Repeating the caution expressed in the first paragraph of the present chapter, freedom from disease in infancy and development of strong resistive qualities in adult life are dependent upon normal feeding in childhood. No food except as hunger dictates. And, further, the child must be permitted, not only to signify its need, but also, after it is weaned from the milk of the mother, to select within reason the kind of food desired. If no abnormal craving has been developed through forced feeding, or through food other than mother's milk, taste will not have been vitiated, and in its wants the child itself will pursue its natural inclination, the only law upon which health depends. Hands off! Follow nature! Do not attempt to act as her guide!

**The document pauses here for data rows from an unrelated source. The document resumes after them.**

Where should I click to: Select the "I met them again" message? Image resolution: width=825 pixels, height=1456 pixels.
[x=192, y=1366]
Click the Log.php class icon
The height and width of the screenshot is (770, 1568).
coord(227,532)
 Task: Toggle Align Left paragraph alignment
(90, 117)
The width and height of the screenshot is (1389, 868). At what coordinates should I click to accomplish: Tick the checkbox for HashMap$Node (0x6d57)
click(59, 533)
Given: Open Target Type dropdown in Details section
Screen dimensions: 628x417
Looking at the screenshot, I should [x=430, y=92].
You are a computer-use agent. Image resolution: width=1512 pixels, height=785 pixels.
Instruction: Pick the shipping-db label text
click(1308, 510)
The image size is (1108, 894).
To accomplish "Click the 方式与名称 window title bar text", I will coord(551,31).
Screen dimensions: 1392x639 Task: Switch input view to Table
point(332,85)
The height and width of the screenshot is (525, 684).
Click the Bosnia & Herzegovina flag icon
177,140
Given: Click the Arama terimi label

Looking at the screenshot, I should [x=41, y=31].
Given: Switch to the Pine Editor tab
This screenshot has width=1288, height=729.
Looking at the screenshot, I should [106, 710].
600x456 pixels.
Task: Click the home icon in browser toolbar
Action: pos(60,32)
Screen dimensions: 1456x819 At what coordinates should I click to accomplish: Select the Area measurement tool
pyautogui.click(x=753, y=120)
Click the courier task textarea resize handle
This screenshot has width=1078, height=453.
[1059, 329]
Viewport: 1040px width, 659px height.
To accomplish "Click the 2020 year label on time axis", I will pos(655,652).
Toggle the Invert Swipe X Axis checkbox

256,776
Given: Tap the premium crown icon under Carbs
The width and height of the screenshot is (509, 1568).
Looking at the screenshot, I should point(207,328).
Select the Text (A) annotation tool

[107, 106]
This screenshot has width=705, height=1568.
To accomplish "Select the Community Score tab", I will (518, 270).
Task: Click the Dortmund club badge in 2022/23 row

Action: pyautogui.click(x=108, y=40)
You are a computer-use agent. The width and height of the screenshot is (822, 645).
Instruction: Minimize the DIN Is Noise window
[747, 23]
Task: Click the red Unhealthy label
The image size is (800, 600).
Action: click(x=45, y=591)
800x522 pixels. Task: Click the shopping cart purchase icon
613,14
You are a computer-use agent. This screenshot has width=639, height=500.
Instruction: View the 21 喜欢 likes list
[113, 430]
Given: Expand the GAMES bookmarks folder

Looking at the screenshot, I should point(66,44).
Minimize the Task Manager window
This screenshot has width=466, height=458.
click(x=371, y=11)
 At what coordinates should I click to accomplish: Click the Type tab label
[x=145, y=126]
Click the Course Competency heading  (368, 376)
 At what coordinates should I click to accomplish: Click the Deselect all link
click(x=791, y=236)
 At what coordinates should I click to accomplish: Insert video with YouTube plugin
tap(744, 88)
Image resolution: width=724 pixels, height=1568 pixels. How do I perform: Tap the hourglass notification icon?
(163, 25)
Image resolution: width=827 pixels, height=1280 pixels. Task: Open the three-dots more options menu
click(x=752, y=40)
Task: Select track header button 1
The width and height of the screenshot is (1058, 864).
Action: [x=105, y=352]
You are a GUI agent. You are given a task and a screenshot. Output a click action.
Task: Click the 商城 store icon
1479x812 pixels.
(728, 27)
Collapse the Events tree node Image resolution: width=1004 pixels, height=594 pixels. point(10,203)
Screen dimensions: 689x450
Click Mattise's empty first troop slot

The moment that disease is recognized in its true character as a natural process of cure, the real and only specific for the child, as for the man, is discovered rest for the overworked organs of the body, and renewal of those functions that need repair.


NOTE

DETAILS OF THE ADMINISTRATION OF THE ENEMA TO THE INFANT! IMPLEMENTS

The usual fountain syringe, equipped with convenient shut-off and with two small-sized rectal tips.

A low chair, admitting of holding the recumbent child in the lap at a height slightly above the level of the bowl of the toilet.

Two pieces of rubber sheeting, each one yard in length. Throw one piece over the top edge of the raised seat of the toilet, draping it so as to receive spatterings or forcibly ejected discharges from the bowel. Place the other piece of sheeting half over the lap of the operator, permitting its free end to cover the front edge of the toilet bowl with sufficient length dropping over the edge to convey discharges into the receptacle. A folded Turkish towel should be laid over the end of the sheeting on the lap in such position as to raise the buttocks of the child slightly and to prevent contact with the surface of the sheeting.

The operator should sit with her right side next to the bowl of the toilet with the infant lying upon its back across the knees.

Care must be taken in inserting the rubber tip into the anus, and the right hand of the operator should hold it in position while the water is flowing through the tube. Greasing the tip with olive oil or with an antiseptic lubricant prevents undue irritation of the mucus membrane of the orifice. The flow may be regulated by the shut-off or by pinching the soft rubber tube of the syringe with the thumb and forefinger of the left hand.

In small children, during the administration of the full contents of one bag of water, it is not necessary to remove the rectal tip

from the anus, since the liquid form of the discharge from the bowels permits ejection around the sides of the tube and avoidance is thus made of repeated insertion with consequent irritation. After the exhaustion of the water in the bag, the tip should be withdrawn, and the extra one mentioned in the equipment, unattached to the hose, should be introduced into the anus. Through it subsequent evacuation will occur the more easily, since the constriction of the muscle of the anus is by this means overcome. Neither pipe should be inserted at greater depth than two inches. At this stage of the operation manipulation should be made of the abdomen, following the ascending colon on the right side from the csecum to the transverse bowel, then across to the left side over the transverse portion to the descending colon, and down the latter to a position corresponding with its extremity and outlet. This is an essential that must not be neglected, since it assists peristaltic action and hastens evacuation. Never less than six or eight quarts of water should be used in giving this enema, and, if extreme discoloration in discharge still persists, even more fluid should be injected. The value of the internal bath depends upon the thoroughness with which easily-absorbed fermenting waste is removed from the colon, and this condition is not satisfied until the discharge returns comparatively colorless.